マーケティング・イノベーション 徳永豊 氏

2008-09-18 15:29

徳永豊 氏

徳永豊
明治大学名誉教授
1956年 明治大学商学部助手、マーケティング研究を開始
1966年 明治大学商学部教授
1992~1994年 明治大学商学部長
2000年 明治大学定年退職
2003年 愛知工業大学経営情報科学部客員教授、現在に至る。ベンチャービジネス論を担当

「イノベーション・クーリエ」開花

マーケティングとイノベーションは非常に緊密な関係で絡み合っている。一般に、イノベーションといえば、技術革新ともいわれているが、それは大きな誤解である。技術革新によって生まれた製品であっても、その新製品が消費者や産業ユーザーの手元に届かなければ、イノベーションの価値は生まれない。つまり、消費者や産業ユーザーに購買され使用されることによって初めて、その製品の持っている価値が生まれるのである。

イノベーションについての学術研究は別として、わが国においてイノベーションの必要性が国民に向けられて本格的に説かれたのは、2002年の小泉内閣時代に国内的、国際的諸問題のあらゆる側面に結びついている経済成長と国際市場への積極的進出が国家的関心事になったことを契機に発足した産学官の連携事業としてイノベーション(技術革新)の必要性が持ち上がり、政府が全国の理工学部を擁する大学を中心に呼びかけたのが始まりである。そして、技術革新に関する大学の成果といえば、それに応じて研究されたイノベーションの成果は、当該大学に特許権の形態で知的財産として眠っているのが大部分である。当時、イノベーションを技術革新と訳したことから文科系の大学はほとんど無関心であったことも事実である。
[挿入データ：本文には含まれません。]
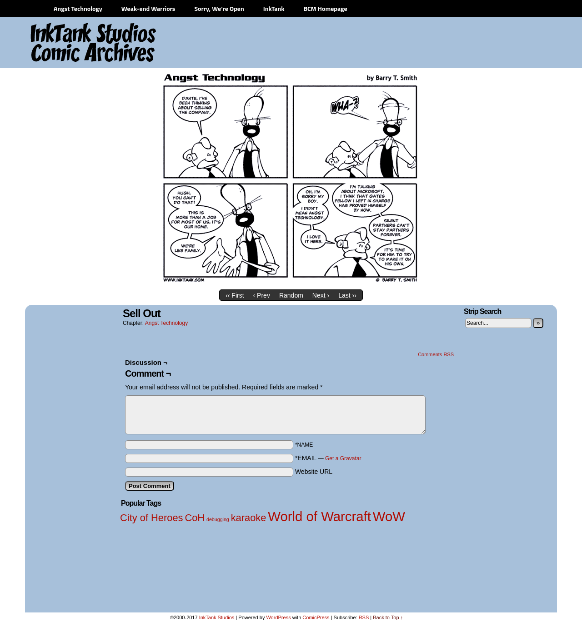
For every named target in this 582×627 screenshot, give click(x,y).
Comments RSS (436, 354)
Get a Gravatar (343, 458)
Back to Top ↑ (388, 617)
政府は、21世紀の日本の成長戦略の要としてイノベーションを強力に推進するための基本構想を改めてまとめ直し、このプランの実現に向けて「イノベーション25戦略会議」座長を務めた黒川清内閣特別顧問を中心にイノベーションを単なる技術革新だけでなく、本来の姿である新しいニーズを掘り起こし、生活様式を替え、社会制度を変革するものと概念を広義に捉え、長期戦略的には『技術革新、社会制度の刷新、人財の育成、国民の意識改革などの推進を図って、継続的にイノベーションを生み出す社会環境づくりを行う』事業を産学官連携のシステムで提供することとなった。

それが『イノベーション・クーリエ』事業として開花したのである。

人財育成も必要条件

確かに、イノベーションにとって技術的発見の重要性は、産業革命以降、長い間、認識されてきたところである。また技術的発見といってもさまざまな状況が考えられる。例えば、生産技術が起こるのは、業種によって全く異なる。 製造プロセスに工夫を加えた、JIT(ジャスト・インタイム方式)から、原材料からその原材料に取って代わる原材料の開発、発見もあれば、それは産業によってさまざまな形として捉えることも可能である。極端にいえば、小売業段階でのイノベーションといえば、郊外型ショッピングセンターの構築、例えば、アメリカのストア・フォーマットの模倣であるが、全国的に見るとファクトリー・アウトレットも小売業イノベーションの一つである。また、製造段階ではなく物流方法の新システムを構築したフェデラル・エクスプレス(Federal Express)の例をあげることができる。航空貨物サービスには長い歴史があるが、エール大学大学院生であったフレッド・スミスが、期末レポートを書いたとき、『短時間配送を必要としている商品や書類』の翌日渡し配送と「ハブ・アンド・スポーク・システム」とを組み合わせて航空貨物郵便の改善ができるのではないか、というアイデアを思いついた。卒業後直ちにニューベンチャーとして、フェデラル・エクスプレス社を創設した。

ハブにあたるのがテネシー州ナッシュビルの空港で、全米の飛行場間をスポークとしたシステムのもとに、現在では、ハブ空港としてシカゴやサンフランシスコ空港などを位置づけ、グローバルなハブ・アンド・スポーク・システムを構築している。わが国においては、クロネコヤマトが、それにあたる。物的流通サービスの典型的な例である。

これらイノベーションの創造的価値を高めるためには、企業のマーケティング、経営刷新、マネジメントの変革および新製品開発、新技術開発、新市場開拓、新組織改革、新資源の創造、人的資源の育成ならびに起業家精神を抱く人財を育てることもイノベーションを推進するための必要な条件である。